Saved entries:
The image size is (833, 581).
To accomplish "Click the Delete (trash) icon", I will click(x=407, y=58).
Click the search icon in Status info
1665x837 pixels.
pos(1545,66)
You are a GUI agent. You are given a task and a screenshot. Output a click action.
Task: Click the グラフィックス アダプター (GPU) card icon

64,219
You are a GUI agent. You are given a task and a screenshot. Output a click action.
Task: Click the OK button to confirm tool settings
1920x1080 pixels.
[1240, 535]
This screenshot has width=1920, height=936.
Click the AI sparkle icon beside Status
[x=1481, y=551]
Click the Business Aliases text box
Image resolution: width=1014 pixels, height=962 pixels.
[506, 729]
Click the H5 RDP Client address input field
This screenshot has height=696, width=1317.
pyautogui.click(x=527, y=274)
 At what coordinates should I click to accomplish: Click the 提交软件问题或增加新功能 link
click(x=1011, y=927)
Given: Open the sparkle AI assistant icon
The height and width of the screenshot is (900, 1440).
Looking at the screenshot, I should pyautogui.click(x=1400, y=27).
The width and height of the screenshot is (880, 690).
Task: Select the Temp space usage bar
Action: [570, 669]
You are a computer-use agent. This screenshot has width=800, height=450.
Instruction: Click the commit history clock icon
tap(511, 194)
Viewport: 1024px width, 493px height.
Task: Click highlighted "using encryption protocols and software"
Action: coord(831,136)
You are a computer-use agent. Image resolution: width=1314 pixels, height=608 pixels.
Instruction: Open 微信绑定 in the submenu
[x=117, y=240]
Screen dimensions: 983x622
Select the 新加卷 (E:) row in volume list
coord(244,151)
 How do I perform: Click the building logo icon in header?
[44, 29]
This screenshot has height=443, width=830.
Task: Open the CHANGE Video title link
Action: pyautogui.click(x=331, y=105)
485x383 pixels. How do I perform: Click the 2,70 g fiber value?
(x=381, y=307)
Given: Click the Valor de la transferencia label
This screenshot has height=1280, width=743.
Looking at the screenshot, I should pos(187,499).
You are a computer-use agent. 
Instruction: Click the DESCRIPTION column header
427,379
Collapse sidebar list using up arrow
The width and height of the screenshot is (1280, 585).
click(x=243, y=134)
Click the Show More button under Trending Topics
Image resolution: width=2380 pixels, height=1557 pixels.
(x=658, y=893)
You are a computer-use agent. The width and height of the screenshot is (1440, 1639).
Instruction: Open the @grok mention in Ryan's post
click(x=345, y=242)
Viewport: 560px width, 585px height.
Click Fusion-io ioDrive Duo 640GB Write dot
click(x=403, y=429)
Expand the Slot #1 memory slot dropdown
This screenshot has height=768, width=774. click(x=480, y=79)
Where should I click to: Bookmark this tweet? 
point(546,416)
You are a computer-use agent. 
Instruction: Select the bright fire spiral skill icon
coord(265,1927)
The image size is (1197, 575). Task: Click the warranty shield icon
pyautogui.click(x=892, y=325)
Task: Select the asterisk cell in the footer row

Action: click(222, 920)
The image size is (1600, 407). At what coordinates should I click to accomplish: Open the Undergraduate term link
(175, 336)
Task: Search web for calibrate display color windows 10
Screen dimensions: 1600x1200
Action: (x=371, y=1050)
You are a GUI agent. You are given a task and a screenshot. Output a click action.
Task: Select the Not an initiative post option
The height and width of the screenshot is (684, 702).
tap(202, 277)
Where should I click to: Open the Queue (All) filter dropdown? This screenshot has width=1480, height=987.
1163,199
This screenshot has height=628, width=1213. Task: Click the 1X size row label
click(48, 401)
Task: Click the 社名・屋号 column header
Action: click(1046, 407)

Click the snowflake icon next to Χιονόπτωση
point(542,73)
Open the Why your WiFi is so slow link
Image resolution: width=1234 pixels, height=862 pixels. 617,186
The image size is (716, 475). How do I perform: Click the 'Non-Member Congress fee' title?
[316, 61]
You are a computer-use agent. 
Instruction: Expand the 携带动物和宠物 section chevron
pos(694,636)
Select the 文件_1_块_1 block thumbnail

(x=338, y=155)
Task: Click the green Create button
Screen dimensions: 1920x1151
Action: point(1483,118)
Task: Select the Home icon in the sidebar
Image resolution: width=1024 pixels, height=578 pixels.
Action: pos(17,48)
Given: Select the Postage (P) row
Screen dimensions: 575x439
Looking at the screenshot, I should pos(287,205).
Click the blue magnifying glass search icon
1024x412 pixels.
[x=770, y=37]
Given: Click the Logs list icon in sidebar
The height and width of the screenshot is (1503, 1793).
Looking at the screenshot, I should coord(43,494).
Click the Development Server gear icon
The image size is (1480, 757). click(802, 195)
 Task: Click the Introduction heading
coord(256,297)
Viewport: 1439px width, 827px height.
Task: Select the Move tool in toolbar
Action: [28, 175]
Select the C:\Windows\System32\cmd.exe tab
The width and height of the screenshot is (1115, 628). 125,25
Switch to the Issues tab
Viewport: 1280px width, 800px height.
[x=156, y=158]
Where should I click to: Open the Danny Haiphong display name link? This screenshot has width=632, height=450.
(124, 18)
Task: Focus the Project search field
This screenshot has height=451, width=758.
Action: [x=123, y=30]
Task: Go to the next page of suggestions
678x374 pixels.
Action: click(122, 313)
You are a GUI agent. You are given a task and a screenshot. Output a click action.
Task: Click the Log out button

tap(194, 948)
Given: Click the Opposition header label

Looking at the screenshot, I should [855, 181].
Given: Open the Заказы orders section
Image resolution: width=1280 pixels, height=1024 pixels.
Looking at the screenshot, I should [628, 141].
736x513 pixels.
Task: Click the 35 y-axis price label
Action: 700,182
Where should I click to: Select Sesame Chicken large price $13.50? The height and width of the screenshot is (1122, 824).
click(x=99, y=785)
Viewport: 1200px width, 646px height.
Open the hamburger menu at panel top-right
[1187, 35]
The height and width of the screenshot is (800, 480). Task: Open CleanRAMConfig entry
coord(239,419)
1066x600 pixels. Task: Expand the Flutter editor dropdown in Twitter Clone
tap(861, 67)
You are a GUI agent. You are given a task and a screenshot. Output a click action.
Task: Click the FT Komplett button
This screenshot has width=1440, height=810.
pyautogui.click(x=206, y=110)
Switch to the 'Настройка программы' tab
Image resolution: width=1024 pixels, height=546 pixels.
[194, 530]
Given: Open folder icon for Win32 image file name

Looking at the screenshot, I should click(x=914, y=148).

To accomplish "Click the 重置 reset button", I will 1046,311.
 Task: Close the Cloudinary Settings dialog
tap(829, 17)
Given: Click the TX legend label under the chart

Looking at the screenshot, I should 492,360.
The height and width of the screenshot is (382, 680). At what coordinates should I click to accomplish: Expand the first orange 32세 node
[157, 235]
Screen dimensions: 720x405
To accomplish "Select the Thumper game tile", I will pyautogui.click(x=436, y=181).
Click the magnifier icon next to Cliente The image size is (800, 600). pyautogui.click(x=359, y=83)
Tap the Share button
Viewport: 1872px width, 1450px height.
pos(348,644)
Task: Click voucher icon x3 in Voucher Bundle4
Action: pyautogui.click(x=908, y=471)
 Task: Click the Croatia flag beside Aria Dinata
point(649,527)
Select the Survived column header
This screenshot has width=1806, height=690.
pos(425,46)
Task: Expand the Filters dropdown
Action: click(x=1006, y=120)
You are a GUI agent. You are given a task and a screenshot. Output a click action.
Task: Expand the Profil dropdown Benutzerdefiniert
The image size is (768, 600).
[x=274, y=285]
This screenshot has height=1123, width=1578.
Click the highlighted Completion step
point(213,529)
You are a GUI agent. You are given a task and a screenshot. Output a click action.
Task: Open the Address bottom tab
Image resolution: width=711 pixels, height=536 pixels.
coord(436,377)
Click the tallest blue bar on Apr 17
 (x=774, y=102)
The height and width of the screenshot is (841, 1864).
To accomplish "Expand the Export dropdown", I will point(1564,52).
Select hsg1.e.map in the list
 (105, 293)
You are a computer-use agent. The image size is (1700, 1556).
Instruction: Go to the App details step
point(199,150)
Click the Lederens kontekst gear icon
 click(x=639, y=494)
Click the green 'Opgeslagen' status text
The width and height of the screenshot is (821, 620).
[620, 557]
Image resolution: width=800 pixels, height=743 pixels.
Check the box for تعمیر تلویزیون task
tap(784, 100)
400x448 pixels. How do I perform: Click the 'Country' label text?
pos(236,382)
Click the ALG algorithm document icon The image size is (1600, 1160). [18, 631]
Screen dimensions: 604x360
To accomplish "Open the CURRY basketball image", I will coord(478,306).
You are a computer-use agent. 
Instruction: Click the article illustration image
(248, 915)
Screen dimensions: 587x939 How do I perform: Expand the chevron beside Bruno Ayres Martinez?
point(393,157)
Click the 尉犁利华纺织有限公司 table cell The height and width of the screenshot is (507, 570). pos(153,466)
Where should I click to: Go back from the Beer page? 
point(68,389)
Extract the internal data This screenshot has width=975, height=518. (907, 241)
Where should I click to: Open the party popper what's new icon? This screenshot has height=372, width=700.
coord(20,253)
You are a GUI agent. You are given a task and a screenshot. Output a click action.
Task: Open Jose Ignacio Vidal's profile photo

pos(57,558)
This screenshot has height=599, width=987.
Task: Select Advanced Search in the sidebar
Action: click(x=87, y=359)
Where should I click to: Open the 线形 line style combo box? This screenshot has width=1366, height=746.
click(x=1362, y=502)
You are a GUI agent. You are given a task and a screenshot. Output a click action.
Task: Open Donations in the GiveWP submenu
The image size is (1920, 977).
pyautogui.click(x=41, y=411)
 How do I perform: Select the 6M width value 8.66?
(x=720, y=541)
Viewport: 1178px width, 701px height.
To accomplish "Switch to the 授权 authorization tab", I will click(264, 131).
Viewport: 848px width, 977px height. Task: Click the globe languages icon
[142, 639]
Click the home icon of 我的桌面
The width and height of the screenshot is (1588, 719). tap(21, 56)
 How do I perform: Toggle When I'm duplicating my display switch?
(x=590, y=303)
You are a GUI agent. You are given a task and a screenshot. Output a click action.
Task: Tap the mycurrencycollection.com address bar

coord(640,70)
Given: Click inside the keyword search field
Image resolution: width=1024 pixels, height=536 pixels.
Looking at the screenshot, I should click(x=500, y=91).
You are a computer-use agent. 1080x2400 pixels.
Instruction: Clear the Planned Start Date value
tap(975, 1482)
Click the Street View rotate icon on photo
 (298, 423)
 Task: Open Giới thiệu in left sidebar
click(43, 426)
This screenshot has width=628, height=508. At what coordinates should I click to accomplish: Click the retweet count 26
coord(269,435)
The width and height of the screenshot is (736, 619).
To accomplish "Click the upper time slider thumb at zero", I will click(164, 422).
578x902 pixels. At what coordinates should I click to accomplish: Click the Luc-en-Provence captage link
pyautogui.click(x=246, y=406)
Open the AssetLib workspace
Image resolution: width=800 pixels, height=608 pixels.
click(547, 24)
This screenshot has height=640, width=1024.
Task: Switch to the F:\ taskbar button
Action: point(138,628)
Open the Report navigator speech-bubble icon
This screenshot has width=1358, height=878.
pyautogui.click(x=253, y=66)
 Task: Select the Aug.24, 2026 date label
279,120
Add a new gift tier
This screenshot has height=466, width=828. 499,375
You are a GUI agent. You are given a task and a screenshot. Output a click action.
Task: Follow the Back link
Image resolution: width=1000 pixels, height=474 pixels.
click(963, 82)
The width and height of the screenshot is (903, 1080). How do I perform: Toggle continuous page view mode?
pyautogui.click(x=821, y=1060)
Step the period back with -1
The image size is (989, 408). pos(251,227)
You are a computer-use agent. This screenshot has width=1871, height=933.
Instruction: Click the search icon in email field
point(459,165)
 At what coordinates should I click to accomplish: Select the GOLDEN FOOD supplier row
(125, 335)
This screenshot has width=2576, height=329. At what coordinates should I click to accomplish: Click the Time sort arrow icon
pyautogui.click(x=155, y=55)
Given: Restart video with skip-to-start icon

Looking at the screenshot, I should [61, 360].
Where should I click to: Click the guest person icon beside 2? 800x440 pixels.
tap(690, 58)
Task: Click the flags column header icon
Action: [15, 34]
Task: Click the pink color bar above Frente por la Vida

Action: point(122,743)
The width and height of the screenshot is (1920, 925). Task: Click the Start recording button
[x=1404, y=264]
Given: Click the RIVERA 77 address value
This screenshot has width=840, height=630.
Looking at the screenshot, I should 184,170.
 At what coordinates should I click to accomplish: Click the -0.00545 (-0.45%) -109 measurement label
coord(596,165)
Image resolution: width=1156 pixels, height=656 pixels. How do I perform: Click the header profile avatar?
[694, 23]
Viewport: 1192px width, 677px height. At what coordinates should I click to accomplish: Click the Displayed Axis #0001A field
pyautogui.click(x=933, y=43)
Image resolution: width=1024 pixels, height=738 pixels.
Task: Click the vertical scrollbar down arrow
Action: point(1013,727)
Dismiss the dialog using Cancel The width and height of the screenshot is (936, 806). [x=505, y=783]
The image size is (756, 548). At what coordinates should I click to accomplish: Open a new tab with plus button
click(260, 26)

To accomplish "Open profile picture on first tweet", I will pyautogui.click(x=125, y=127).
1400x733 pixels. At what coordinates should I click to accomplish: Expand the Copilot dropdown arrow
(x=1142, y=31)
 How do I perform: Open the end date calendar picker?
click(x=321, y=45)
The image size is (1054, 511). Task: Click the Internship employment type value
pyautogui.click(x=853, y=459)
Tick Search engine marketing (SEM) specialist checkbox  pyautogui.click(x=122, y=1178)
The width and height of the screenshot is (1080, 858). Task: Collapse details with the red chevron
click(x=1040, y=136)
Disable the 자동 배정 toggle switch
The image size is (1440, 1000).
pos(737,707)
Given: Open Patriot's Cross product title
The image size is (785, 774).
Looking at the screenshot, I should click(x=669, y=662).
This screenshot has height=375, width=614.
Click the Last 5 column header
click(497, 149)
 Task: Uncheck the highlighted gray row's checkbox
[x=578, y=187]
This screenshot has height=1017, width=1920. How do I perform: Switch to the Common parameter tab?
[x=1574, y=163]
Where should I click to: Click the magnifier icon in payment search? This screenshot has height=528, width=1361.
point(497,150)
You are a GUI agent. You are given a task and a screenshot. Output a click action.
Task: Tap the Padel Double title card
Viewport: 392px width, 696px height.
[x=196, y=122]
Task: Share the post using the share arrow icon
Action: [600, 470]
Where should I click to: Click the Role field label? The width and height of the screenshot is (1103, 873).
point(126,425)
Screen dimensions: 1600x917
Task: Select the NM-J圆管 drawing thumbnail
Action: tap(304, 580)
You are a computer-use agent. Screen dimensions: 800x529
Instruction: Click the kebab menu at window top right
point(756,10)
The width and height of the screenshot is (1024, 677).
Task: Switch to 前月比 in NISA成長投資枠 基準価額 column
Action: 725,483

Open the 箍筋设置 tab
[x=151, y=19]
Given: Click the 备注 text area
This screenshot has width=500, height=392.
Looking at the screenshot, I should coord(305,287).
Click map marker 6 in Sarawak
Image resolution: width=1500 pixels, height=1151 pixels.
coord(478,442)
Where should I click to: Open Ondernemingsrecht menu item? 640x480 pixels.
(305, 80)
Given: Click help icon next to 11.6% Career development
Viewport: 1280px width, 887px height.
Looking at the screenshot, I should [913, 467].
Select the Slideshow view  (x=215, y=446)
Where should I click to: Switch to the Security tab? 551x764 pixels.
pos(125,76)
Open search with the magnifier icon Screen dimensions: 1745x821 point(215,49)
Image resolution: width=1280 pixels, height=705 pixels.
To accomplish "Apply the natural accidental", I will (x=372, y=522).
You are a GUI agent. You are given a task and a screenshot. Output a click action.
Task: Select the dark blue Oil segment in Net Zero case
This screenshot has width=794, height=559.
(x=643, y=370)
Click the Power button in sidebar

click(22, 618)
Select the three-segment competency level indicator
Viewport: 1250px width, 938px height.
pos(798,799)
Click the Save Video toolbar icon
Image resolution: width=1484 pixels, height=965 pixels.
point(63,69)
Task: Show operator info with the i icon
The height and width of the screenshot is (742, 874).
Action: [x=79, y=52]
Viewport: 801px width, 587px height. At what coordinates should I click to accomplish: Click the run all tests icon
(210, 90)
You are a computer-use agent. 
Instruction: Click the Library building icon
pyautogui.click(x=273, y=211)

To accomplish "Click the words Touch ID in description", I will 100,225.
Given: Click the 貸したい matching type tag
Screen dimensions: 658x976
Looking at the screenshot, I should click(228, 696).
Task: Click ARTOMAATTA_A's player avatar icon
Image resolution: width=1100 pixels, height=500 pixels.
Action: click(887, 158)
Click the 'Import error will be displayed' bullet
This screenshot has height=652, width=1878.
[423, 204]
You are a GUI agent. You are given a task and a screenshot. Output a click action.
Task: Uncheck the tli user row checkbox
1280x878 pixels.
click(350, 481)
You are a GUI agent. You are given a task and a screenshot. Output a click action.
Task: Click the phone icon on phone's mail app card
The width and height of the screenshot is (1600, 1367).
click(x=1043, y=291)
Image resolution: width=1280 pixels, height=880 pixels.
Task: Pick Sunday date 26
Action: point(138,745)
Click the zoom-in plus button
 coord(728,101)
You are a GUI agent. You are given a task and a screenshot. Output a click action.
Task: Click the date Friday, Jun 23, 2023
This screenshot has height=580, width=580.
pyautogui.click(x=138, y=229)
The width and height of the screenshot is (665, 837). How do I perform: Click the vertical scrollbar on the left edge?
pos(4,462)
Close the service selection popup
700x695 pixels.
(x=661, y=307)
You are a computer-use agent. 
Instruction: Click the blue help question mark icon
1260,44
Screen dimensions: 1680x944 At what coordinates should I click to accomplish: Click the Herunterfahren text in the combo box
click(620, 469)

EXERCISE OBJECTIVE: Of the entries above, repeat exactly the lines between the line with "Image resolution: width=1280 pixels, height=705" and the line with "Select the three-segment", inclusive, and no others.

REPLY:
Image resolution: width=1280 pixels, height=705 pixels.
To accomplish "Apply the natural accidental", I will (x=372, y=522).
You are a GUI agent. You are given a task and a screenshot. Output a click action.
Task: Select the dark blue Oil segment in Net Zero case
This screenshot has width=794, height=559.
(x=643, y=370)
Click the Power button in sidebar

click(22, 618)
Select the three-segment competency level indicator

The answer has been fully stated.